**EXERCISE**
Pick out each line of the records that includes the string "header", and copy it.

━━━━━━

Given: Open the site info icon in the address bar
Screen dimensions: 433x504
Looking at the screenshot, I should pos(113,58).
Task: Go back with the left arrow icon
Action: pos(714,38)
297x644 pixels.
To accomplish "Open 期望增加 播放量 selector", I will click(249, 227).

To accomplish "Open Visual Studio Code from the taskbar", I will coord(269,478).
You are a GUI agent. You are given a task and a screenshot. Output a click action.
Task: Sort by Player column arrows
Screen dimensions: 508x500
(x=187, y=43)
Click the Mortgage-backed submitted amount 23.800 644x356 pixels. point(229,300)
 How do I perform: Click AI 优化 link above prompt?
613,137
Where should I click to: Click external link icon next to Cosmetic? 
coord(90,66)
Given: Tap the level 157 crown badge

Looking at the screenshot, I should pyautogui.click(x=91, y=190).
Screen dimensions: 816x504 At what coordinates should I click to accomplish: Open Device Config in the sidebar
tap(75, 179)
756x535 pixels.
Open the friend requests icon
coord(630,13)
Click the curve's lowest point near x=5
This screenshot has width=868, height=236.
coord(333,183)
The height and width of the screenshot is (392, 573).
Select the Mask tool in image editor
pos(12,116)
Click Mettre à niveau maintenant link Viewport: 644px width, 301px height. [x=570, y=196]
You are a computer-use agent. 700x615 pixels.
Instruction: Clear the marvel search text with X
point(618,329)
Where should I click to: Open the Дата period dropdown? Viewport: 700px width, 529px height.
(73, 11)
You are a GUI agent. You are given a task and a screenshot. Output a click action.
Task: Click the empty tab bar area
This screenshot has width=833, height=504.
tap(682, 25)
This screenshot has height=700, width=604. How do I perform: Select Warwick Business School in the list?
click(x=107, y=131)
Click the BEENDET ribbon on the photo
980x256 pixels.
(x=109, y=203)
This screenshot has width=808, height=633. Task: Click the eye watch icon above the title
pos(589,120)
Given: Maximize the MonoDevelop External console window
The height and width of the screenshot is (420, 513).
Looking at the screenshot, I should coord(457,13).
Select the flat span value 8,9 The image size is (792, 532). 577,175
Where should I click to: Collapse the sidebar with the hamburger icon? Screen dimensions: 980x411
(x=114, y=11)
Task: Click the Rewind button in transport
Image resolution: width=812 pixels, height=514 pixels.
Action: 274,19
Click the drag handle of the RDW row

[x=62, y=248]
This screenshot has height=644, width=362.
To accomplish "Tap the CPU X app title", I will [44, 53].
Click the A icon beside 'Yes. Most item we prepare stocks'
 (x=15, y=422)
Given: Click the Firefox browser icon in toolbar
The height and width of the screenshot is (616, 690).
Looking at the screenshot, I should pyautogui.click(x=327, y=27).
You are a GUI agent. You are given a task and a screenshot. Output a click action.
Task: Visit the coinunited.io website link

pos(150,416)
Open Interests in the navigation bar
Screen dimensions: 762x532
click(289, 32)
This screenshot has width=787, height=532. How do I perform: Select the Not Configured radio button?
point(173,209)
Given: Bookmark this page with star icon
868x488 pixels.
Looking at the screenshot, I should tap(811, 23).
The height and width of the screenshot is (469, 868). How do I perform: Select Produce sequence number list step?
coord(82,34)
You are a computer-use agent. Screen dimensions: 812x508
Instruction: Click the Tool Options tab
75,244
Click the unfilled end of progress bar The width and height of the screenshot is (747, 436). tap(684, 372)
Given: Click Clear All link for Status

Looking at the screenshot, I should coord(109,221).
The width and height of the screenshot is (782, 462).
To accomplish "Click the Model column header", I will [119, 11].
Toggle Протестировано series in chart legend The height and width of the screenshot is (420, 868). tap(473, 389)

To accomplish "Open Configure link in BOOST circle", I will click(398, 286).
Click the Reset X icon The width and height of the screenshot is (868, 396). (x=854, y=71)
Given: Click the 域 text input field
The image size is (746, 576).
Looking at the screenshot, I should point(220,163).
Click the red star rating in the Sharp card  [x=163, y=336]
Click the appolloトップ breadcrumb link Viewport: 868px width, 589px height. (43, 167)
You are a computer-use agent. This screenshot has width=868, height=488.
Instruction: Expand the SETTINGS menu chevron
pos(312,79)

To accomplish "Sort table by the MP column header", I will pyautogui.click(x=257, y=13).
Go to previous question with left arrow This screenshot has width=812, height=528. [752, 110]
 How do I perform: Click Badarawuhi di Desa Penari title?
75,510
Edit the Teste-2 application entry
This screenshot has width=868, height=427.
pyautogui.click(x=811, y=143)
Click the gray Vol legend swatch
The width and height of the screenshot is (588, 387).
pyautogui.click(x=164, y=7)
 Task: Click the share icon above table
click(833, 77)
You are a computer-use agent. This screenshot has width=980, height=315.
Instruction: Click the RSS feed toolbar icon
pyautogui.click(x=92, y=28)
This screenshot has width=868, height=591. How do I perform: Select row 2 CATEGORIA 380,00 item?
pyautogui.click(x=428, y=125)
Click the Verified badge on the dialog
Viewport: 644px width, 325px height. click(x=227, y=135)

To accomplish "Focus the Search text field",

━━━━━━

**TASK OUTPUT**
To accomplish "Click the Model column header", I will [119, 11].
To accomplish "Sort table by the MP column header", I will pyautogui.click(x=257, y=13).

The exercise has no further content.